(Beginning of Data shown)

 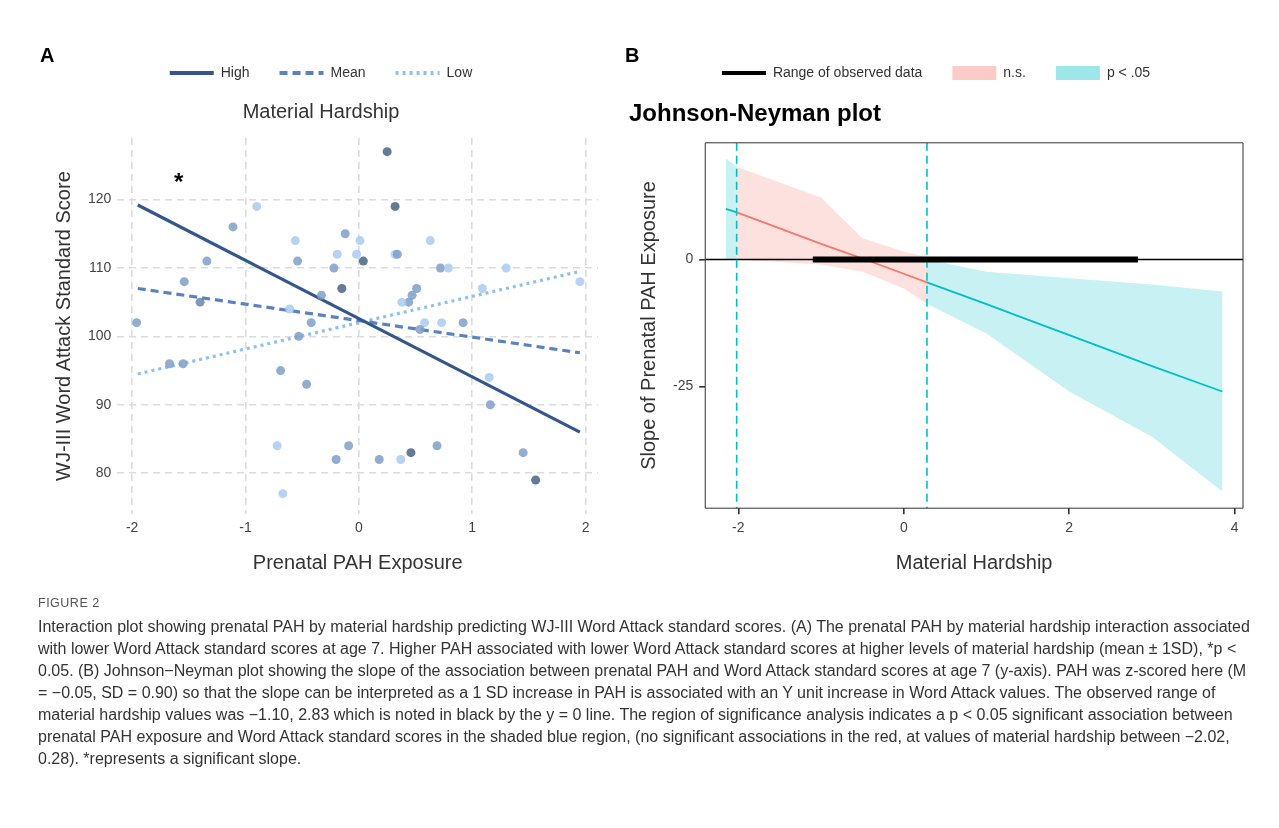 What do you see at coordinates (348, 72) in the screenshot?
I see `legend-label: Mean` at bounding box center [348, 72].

(End of Data shown)
(Beginning of Data shown)

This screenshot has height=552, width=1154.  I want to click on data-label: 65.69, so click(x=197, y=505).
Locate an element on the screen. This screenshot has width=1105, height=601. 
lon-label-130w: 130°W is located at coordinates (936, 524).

(End of Data shown)

Task to complete: Retype the stretch of records from the line containing "What do you" through the line containing "center [348, 72].", with the pictures left out.

Solution to this task:
  What do you see at coordinates (348, 72) in the screenshot?
I see `legend-label: Mean` at bounding box center [348, 72].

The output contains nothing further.